After the end of the government of Mahmoud Ahmadinejad in 2013, the eleventh government led by Hassan Rouhani, although made special efforts to solve the previous problems and subsequently improve relations with the West through the so-called "Joint Comprehensive Plan of Action (JCPOA, BARJAM)" agreement, but Rouhani did not overlooked from East Asia, and specifically the Indo-Pacific strategic area. Because he knew that given the specific geopolitical and geostrategic situations, these regions would be able to influence the order of the world power pyramid in the coming years. This is the reason why Rouhani's government set up the Iran–China 25-year Cooperation Program as a rising power in politics and international relations.

Look to the East has been seen as an escape rather than an opportunity to turn to in times of trouble with the West.

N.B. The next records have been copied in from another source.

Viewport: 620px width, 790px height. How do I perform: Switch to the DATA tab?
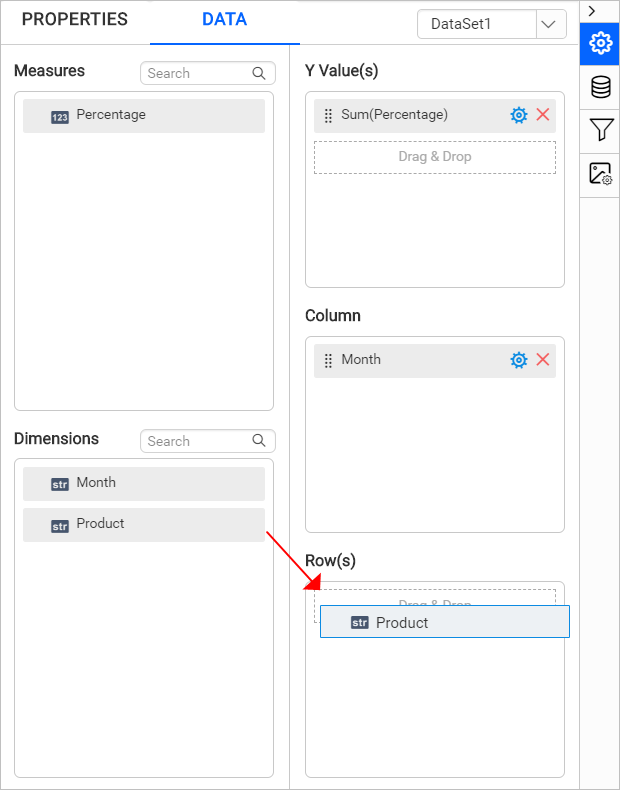coord(224,20)

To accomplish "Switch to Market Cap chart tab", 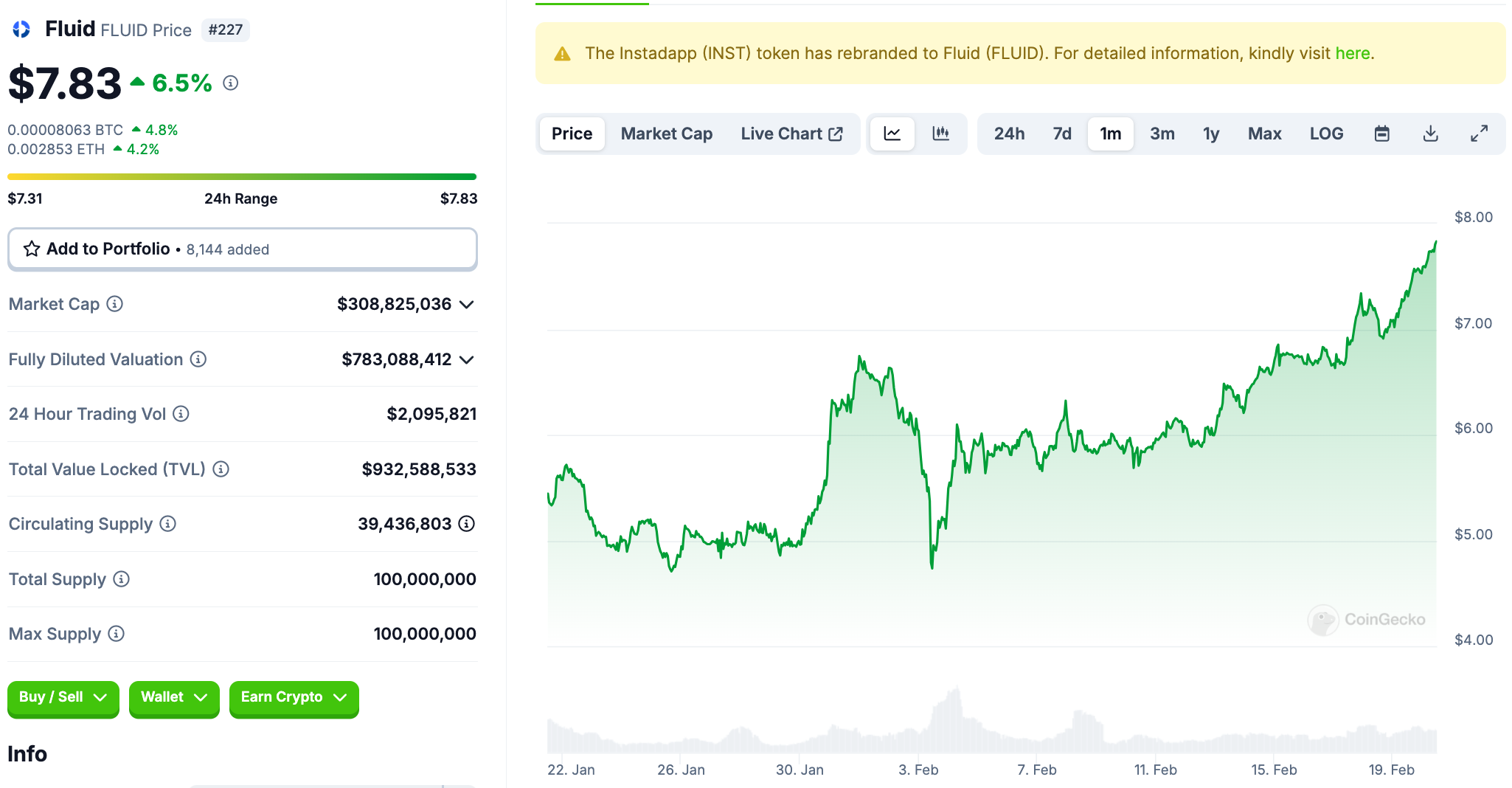I will 666,134.
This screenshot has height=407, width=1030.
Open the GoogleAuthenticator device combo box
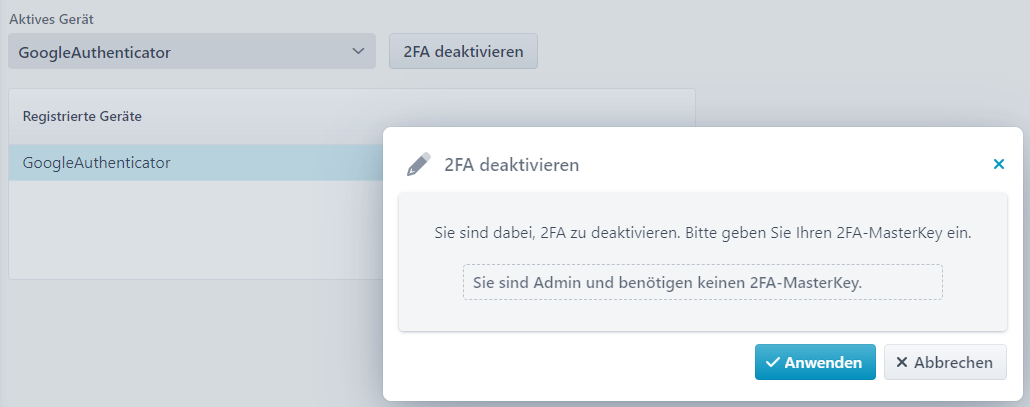(192, 51)
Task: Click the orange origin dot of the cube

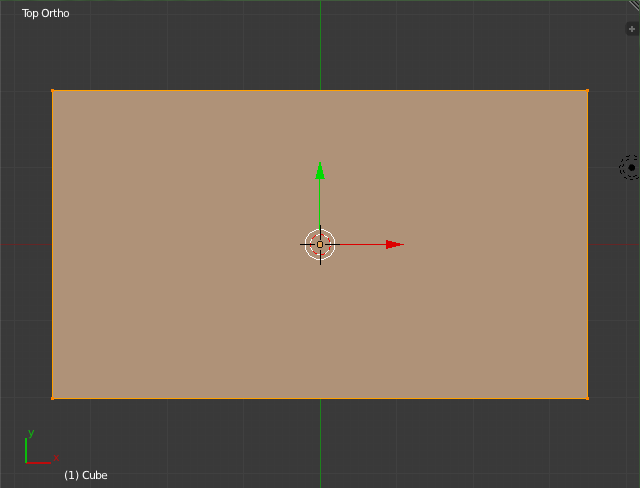Action: pos(320,244)
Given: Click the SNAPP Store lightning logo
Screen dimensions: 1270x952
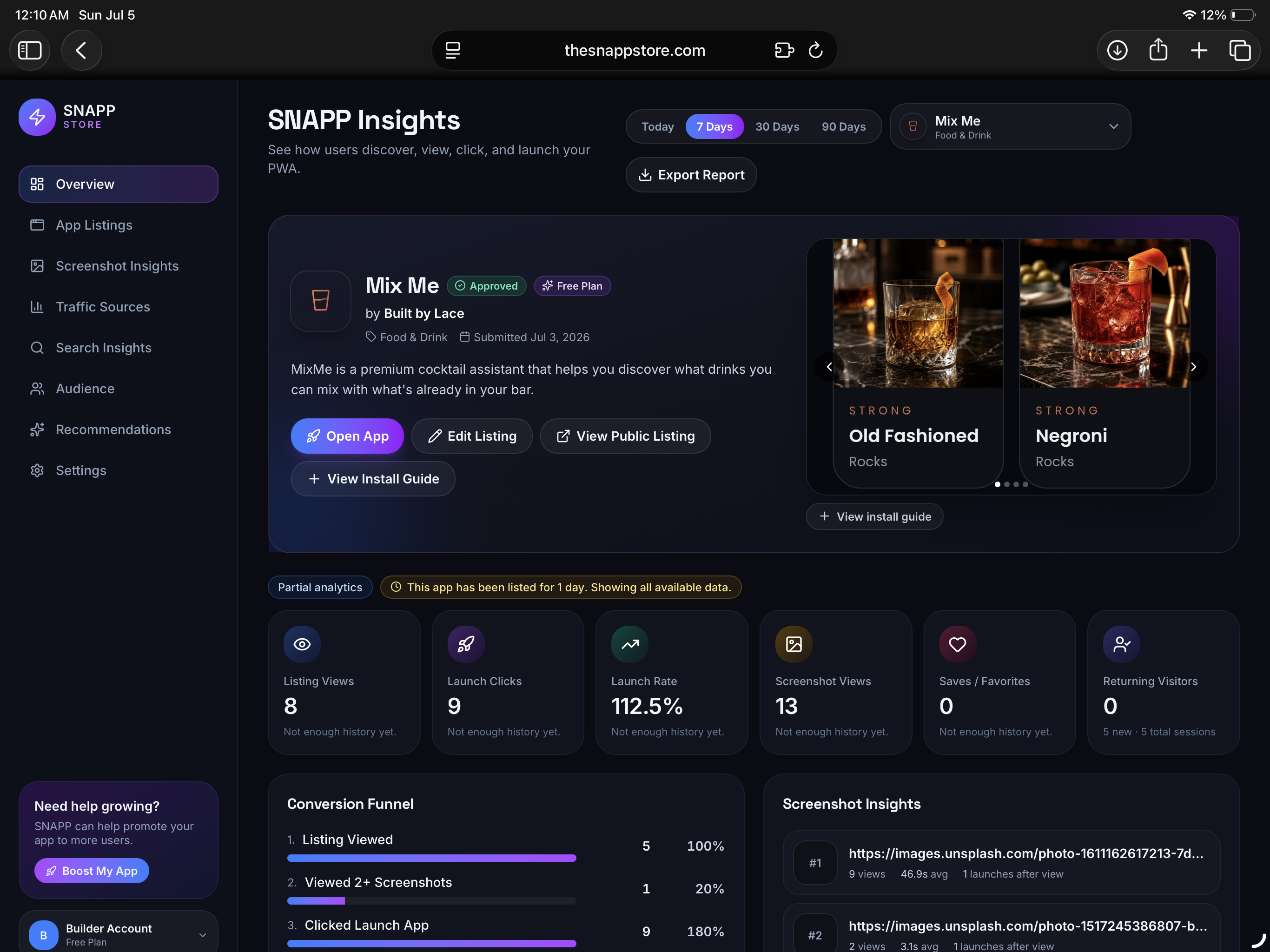Looking at the screenshot, I should pos(37,117).
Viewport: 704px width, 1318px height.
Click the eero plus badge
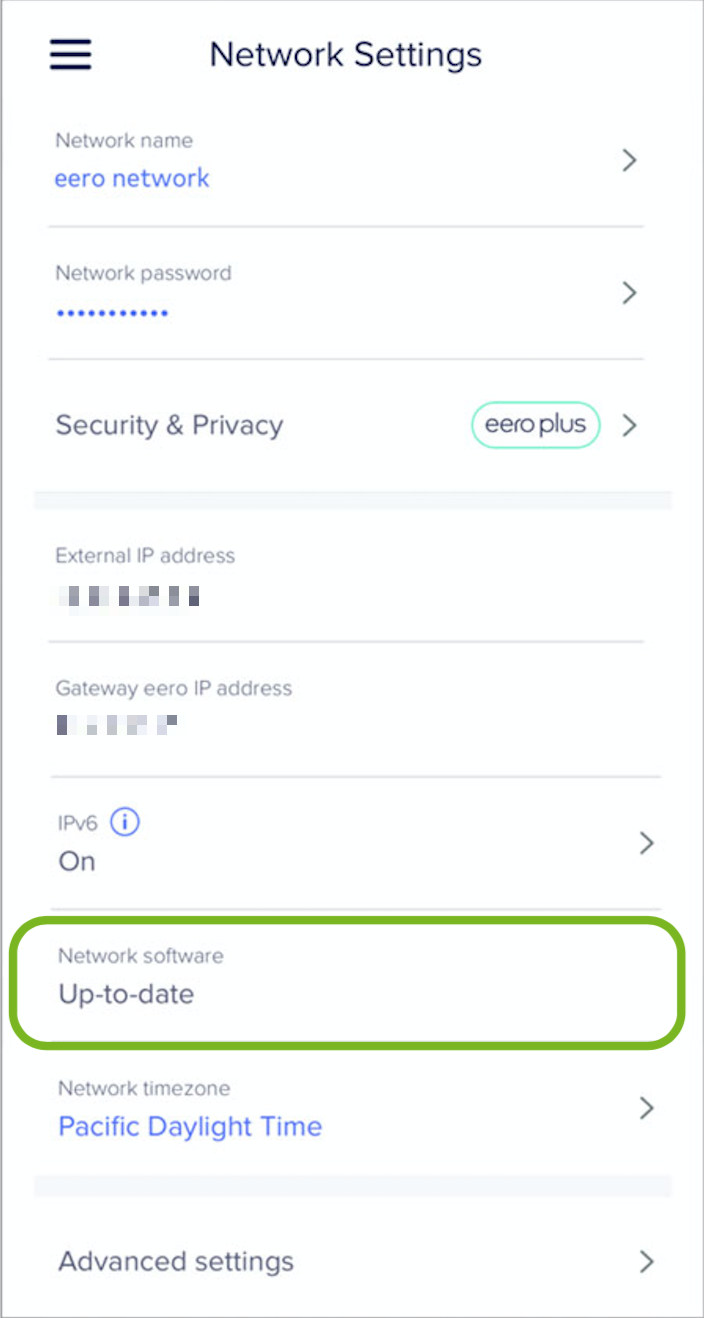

In other words, it can be said that the strategy of Look to the East in the field of foreign policy of the Islamic Republic of Iran has been more affected by the challenge to the West as a codified policy.

==Target countries==
Countries such as Japan, South Korea, China, Malaysia, Russia, India and Pakistan have been targeted in this policy. Of course, according to some, since Japan and South Korea, by adopting the economic policies of liberal capitalism and cultural dissolution in Western civilization, are no longer defined in the context of Oriental civilization, they can no longer have a place in this policy, and the Look to the East policy is based on the four pillars of Russia, India, China and Malaysia.

==Approaches==
- Geographical-ideological
Based on this type of view, the definition of the Eastern sphere is based on geographical location and to some extent the confrontation with the Western world.According to this view, Latin American countries are also defined in the Eastern sphere. This approach has been the basis of decision-making in Ahmadinejad's government.
- Ideological
With the ideological view, which is based on the bipolar east–west confrontation and the Islamist view of the Islamic Republic, the countries of the Islamic world are also defined in the Eastern sphere. This view has few fans.
- Pragmatic
This view of the East is based on the Eastern civilization and with a regional and neighborhood perspective and tries to provide a spatial and geographical identity from the East.

==Criticism==
Fereydoon Majlesi, former Iranian diplomat, believes that the Look to the East policy not only does not lead to Iran's progress and exit from the current situation, but also traps the country in a non-competitive market and causes uneconomic and harmful trade interactions. According to him, the strategy of Look to the East does not make sense for Iran. With this policy, Iran becomes captive to its inability with the East and remains trapped in this market. Therefore, if they give any goods at any price, Iran will have to buy. While Iran should be free in its relations and become a customer of any market that offers better goods at a more competitive price. According to him, the strategy of Look to the East causes Iranian to pay a lot of financial ransom to the countries of the East for playing as broker in the world market. According to him, in general, the Look to the East policy results in a harmful economy for Iran.

Qaem Mousavi, An Iranian political science expert has said, in regards to Look to the East, that "Iran has tended to China and Russia because of the influence of the West and the pressures of the United States, but China and Russia have not responded positively to our country despite the apparent-verbal declaration. They did not support us in major crises and troubles. China and Russia deprive us of what was necessary and left us empty-handed." According to him, Russia benefits are served from Iran's troubles with the West and therefore Russia encourages the continuation of this dispute in order to secure its interests. Russia, meanwhile, has not provided adequate support where needed. According to him, Iran is forced to ignore China's bad treatment with its Muslims in the face of the US and Western pressure. According to him, Iran should avoid dependence on Russia and China, because they are not reliable and stable allies and will no doubt not provide the necessary support to Iran in sensitive areas.